__Raw data__:
============================================================

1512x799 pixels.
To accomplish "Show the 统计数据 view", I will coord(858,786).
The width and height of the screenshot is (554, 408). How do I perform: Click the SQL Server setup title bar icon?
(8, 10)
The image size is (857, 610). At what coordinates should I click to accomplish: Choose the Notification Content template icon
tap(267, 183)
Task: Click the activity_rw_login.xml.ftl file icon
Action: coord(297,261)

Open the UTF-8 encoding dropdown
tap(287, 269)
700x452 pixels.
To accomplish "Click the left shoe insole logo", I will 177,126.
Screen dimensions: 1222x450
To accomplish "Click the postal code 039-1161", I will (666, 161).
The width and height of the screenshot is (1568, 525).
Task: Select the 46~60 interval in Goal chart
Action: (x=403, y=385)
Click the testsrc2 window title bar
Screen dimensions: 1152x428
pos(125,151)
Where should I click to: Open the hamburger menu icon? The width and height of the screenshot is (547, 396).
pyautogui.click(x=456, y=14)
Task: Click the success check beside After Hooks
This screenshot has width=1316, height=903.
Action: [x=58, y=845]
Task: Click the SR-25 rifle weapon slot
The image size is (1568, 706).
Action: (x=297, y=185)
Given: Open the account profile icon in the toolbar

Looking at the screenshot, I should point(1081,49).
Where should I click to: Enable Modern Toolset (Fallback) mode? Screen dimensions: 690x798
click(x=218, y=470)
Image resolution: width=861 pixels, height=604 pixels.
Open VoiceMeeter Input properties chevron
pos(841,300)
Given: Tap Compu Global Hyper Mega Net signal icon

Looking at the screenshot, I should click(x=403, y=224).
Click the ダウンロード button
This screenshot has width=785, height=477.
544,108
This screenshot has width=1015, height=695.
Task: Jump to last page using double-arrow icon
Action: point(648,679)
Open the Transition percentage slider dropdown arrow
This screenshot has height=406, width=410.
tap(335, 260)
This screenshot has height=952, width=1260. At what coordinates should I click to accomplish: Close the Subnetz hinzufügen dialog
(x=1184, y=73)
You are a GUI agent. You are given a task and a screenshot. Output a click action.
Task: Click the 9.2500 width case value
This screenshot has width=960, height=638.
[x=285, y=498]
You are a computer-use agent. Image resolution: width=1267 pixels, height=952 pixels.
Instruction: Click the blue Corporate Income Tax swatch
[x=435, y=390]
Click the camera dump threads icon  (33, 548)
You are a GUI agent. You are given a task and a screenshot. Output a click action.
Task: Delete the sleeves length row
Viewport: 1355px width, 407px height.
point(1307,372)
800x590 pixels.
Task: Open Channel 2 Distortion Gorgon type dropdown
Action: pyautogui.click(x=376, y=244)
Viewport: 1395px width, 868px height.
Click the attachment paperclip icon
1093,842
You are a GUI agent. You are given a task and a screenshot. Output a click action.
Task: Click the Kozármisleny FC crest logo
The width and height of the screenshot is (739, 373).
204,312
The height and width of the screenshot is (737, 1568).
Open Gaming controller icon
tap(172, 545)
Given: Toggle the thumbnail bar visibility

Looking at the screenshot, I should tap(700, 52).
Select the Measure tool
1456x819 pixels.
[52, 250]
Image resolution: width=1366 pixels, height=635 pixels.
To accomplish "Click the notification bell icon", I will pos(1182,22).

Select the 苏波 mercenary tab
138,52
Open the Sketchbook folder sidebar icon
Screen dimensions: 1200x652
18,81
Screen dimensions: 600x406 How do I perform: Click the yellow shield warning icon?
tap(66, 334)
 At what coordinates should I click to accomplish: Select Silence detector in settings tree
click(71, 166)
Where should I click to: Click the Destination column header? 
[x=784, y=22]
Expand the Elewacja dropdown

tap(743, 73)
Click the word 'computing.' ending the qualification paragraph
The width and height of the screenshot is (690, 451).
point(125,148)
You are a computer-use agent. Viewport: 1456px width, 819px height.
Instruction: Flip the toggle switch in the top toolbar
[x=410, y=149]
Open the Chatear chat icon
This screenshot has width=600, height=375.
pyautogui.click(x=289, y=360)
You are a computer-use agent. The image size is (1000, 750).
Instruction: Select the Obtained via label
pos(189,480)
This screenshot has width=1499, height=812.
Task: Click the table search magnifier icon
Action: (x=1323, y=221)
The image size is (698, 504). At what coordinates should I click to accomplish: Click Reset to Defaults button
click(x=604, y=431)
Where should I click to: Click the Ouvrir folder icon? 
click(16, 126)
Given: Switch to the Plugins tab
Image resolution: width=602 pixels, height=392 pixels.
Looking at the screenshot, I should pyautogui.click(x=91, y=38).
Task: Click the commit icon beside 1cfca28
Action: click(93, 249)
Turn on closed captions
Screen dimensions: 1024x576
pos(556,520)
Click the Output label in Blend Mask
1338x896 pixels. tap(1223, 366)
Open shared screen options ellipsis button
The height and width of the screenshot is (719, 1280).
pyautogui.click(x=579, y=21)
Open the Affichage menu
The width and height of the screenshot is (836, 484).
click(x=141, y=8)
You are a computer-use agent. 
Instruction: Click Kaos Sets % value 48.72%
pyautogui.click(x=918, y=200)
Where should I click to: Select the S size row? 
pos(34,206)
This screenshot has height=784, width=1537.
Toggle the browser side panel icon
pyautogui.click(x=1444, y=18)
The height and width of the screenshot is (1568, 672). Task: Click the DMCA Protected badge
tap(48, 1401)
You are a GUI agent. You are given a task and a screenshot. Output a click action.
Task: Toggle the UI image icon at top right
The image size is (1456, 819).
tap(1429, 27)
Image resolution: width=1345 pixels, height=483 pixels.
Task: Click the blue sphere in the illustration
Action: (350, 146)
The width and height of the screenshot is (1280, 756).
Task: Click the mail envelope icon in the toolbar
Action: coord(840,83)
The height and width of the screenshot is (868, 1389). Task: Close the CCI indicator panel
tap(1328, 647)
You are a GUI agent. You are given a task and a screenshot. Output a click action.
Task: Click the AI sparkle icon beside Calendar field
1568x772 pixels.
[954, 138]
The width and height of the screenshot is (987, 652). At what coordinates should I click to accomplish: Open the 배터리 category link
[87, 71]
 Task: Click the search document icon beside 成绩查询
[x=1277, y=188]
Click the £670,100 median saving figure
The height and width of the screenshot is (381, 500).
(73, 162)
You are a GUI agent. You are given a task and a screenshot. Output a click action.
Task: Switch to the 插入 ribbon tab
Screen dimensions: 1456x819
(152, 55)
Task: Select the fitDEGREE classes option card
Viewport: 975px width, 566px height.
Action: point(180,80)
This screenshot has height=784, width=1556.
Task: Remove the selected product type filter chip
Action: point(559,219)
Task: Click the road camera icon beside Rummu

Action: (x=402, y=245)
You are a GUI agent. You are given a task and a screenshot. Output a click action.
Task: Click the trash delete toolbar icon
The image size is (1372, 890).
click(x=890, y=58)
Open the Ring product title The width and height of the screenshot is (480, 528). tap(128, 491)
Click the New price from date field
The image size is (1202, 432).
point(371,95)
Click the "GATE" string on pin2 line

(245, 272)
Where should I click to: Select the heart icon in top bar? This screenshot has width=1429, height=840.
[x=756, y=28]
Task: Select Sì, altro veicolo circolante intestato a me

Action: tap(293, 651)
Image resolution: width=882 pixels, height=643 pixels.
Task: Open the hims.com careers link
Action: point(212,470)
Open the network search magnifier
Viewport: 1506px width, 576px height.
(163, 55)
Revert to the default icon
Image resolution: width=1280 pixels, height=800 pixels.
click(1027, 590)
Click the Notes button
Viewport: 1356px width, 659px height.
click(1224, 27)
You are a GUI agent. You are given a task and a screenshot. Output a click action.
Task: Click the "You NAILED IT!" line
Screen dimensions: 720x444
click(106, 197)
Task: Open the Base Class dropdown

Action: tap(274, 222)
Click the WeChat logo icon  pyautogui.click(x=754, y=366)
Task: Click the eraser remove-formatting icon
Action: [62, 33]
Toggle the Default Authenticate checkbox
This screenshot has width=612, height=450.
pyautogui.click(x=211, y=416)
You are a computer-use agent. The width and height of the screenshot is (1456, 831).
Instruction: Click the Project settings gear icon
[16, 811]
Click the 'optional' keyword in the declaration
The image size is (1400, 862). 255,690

============================================================

__Exercise brief__:
Reproduce verbatim the part of the material above that begins with the line containing "Click the camera" and ends with the line containing "[x=410, y=149]", including both of those lines.

__Finished exercise__:
Click the camera dump threads icon  (33, 548)
You are a GUI agent. You are given a task and a screenshot. Output a click action.
Task: Delete the sleeves length row
Viewport: 1355px width, 407px height.
point(1307,372)
800x590 pixels.
Task: Open Channel 2 Distortion Gorgon type dropdown
Action: pyautogui.click(x=376, y=244)
Viewport: 1395px width, 868px height.
Click the attachment paperclip icon
1093,842
You are a GUI agent. You are given a task and a screenshot. Output a click action.
Task: Click the Kozármisleny FC crest logo
The width and height of the screenshot is (739, 373).
204,312
The height and width of the screenshot is (737, 1568).
Open Gaming controller icon
tap(172, 545)
Given: Toggle the thumbnail bar visibility

Looking at the screenshot, I should tap(700, 52).
Select the Measure tool
1456x819 pixels.
[52, 250]
Image resolution: width=1366 pixels, height=635 pixels.
To accomplish "Click the notification bell icon", I will pos(1182,22).

Select the 苏波 mercenary tab
138,52
Open the Sketchbook folder sidebar icon
Screen dimensions: 1200x652
18,81
Screen dimensions: 600x406 How do I perform: Click the yellow shield warning icon?
tap(66, 334)
 At what coordinates should I click to accomplish: Select Silence detector in settings tree
click(71, 166)
Where should I click to: Click the Destination column header? 
[x=784, y=22]
Expand the Elewacja dropdown

tap(743, 73)
Click the word 'computing.' ending the qualification paragraph
The width and height of the screenshot is (690, 451).
point(125,148)
You are a computer-use agent. Viewport: 1456px width, 819px height.
Instruction: Flip the toggle switch in the top toolbar
[x=410, y=149]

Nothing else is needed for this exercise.